(Data items)
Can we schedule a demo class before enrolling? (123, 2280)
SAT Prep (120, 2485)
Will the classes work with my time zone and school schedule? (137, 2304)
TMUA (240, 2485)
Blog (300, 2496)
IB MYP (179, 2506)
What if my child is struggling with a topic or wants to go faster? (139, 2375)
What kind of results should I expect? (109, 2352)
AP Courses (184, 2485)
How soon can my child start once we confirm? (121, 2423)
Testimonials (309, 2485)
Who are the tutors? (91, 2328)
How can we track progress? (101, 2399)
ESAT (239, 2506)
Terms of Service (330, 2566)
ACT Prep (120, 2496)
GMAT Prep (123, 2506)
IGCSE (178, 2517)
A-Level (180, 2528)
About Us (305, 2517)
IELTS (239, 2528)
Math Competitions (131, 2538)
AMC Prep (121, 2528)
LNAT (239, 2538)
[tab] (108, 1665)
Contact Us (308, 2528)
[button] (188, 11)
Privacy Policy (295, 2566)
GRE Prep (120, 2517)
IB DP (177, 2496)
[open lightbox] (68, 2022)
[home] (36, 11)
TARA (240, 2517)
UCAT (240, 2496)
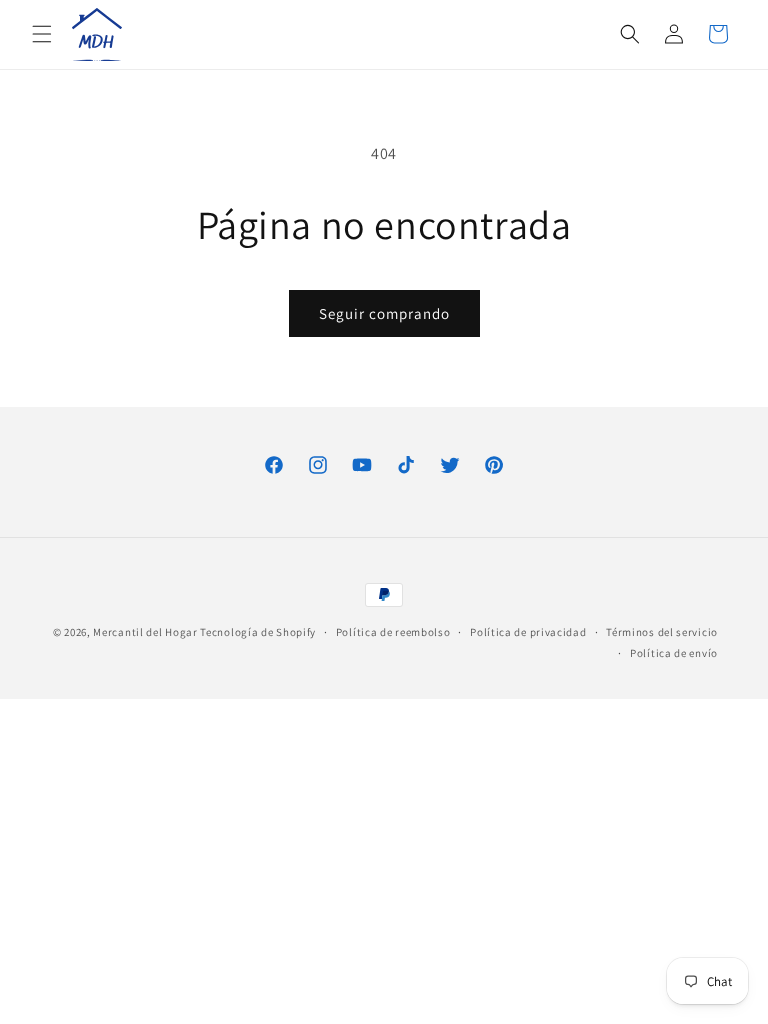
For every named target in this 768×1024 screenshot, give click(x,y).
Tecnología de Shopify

==

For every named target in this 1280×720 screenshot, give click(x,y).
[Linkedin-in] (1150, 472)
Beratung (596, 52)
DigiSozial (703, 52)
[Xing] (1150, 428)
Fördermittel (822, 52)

AIM OF THE TASK
In the entries above, find every line holding the word "schedule" and copy it out.

RESULT BELOW
Can we schedule a demo class before enrolling? (123, 2280)
Will the classes work with my time zone and school schedule? (137, 2304)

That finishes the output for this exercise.